• **Entries shown**:
*****
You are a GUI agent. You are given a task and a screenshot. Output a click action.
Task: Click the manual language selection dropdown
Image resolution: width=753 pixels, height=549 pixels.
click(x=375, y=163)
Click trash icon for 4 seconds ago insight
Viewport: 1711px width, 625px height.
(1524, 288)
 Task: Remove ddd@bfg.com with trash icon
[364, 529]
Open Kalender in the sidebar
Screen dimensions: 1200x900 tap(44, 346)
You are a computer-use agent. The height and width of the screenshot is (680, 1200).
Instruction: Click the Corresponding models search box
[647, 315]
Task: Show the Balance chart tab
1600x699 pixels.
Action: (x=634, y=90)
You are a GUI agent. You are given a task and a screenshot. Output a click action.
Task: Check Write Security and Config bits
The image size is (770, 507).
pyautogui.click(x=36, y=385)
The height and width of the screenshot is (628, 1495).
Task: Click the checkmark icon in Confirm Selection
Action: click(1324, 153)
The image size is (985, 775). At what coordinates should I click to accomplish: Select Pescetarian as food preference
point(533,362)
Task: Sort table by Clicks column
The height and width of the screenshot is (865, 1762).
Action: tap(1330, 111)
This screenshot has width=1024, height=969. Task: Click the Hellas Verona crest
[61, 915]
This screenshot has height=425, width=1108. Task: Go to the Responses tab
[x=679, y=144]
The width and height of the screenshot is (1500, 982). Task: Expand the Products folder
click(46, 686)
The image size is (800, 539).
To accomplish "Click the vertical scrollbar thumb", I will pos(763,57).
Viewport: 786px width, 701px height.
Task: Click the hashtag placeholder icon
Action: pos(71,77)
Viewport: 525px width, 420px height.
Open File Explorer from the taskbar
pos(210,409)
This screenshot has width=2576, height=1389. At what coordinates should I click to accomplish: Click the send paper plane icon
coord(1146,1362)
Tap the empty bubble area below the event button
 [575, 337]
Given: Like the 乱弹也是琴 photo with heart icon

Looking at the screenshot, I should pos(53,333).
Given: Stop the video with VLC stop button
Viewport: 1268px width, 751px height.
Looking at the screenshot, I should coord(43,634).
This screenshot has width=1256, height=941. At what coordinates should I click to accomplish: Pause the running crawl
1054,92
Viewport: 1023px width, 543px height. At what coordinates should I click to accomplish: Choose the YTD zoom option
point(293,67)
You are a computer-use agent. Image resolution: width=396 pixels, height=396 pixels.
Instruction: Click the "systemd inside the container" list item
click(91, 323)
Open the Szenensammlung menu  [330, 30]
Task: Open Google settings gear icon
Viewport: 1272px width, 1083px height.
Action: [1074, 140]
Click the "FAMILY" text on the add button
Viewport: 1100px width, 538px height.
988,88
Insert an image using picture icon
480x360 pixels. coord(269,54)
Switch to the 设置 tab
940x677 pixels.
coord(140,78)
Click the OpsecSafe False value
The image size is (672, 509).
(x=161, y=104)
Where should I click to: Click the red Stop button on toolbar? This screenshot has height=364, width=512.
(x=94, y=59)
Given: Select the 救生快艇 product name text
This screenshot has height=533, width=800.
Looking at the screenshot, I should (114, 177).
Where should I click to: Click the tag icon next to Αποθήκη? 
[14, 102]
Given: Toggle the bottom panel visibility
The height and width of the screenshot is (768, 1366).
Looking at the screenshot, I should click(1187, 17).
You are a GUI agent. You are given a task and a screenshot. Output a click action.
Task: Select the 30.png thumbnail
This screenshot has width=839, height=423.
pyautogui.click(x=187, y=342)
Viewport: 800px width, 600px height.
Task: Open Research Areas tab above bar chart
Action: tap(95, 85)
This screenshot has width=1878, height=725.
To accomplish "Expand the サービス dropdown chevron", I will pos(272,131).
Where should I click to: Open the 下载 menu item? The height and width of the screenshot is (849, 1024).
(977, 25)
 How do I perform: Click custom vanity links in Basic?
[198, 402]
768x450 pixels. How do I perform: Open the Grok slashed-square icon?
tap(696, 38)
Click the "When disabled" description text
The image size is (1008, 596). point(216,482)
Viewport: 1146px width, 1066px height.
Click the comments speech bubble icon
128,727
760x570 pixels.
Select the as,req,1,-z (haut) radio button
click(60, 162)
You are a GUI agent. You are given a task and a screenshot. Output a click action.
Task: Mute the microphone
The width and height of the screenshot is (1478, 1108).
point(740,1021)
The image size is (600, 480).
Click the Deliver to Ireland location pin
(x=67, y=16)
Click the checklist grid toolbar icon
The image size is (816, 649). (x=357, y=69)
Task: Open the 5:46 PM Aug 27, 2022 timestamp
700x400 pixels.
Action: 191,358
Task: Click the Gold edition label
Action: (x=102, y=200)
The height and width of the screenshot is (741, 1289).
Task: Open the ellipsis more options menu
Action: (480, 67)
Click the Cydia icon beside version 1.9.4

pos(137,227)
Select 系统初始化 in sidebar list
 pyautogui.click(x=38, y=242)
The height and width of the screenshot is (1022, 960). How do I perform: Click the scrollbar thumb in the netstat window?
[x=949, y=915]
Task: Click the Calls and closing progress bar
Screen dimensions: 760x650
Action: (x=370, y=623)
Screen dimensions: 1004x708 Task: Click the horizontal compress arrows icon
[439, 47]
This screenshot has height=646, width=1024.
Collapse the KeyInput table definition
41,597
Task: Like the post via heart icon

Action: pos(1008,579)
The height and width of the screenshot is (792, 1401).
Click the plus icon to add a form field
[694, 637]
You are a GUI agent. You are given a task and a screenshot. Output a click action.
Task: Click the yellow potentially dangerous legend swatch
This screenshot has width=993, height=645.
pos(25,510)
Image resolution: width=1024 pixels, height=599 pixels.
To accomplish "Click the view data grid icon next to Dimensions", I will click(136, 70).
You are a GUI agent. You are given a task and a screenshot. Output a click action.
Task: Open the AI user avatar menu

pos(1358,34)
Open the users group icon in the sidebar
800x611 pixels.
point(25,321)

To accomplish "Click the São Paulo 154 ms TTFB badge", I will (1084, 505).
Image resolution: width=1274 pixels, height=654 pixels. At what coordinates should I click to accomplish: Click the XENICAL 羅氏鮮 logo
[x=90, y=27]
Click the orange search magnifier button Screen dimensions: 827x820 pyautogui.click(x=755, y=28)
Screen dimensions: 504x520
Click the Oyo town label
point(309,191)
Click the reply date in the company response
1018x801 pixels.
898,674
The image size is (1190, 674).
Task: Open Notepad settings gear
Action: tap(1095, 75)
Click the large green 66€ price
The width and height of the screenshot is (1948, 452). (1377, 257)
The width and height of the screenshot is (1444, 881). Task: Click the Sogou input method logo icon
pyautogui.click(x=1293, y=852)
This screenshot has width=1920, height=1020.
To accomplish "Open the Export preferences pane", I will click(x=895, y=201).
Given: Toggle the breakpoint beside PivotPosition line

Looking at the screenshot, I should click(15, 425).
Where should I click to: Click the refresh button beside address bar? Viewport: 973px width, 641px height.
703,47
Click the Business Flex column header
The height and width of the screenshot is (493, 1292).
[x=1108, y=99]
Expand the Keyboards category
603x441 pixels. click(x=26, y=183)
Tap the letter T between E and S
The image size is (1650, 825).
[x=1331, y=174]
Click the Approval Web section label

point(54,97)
*****
• **Required work**: Starting with the line that contains "Task: Open the AI user avatar menu", copy each line through the end of the data exactly, and leave out all earlier lines.

• **Response**:
Task: Open the AI user avatar menu

pos(1358,34)
Open the users group icon in the sidebar
800x611 pixels.
point(25,321)

To accomplish "Click the São Paulo 154 ms TTFB badge", I will (1084, 505).
Image resolution: width=1274 pixels, height=654 pixels. At what coordinates should I click to accomplish: Click the XENICAL 羅氏鮮 logo
[x=90, y=27]
Click the orange search magnifier button Screen dimensions: 827x820 pyautogui.click(x=755, y=28)
Screen dimensions: 504x520
Click the Oyo town label
point(309,191)
Click the reply date in the company response
1018x801 pixels.
898,674
The image size is (1190, 674).
Task: Open Notepad settings gear
Action: tap(1095, 75)
Click the large green 66€ price
The width and height of the screenshot is (1948, 452). (1377, 257)
The width and height of the screenshot is (1444, 881). Task: Click the Sogou input method logo icon
pyautogui.click(x=1293, y=852)
This screenshot has width=1920, height=1020.
To accomplish "Open the Export preferences pane", I will click(x=895, y=201).
Given: Toggle the breakpoint beside PivotPosition line

Looking at the screenshot, I should click(15, 425).
Where should I click to: Click the refresh button beside address bar? Viewport: 973px width, 641px height.
703,47
Click the Business Flex column header
The height and width of the screenshot is (493, 1292).
[x=1108, y=99]
Expand the Keyboards category
603x441 pixels. click(x=26, y=183)
Tap the letter T between E and S
The image size is (1650, 825).
[x=1331, y=174]
Click the Approval Web section label

point(54,97)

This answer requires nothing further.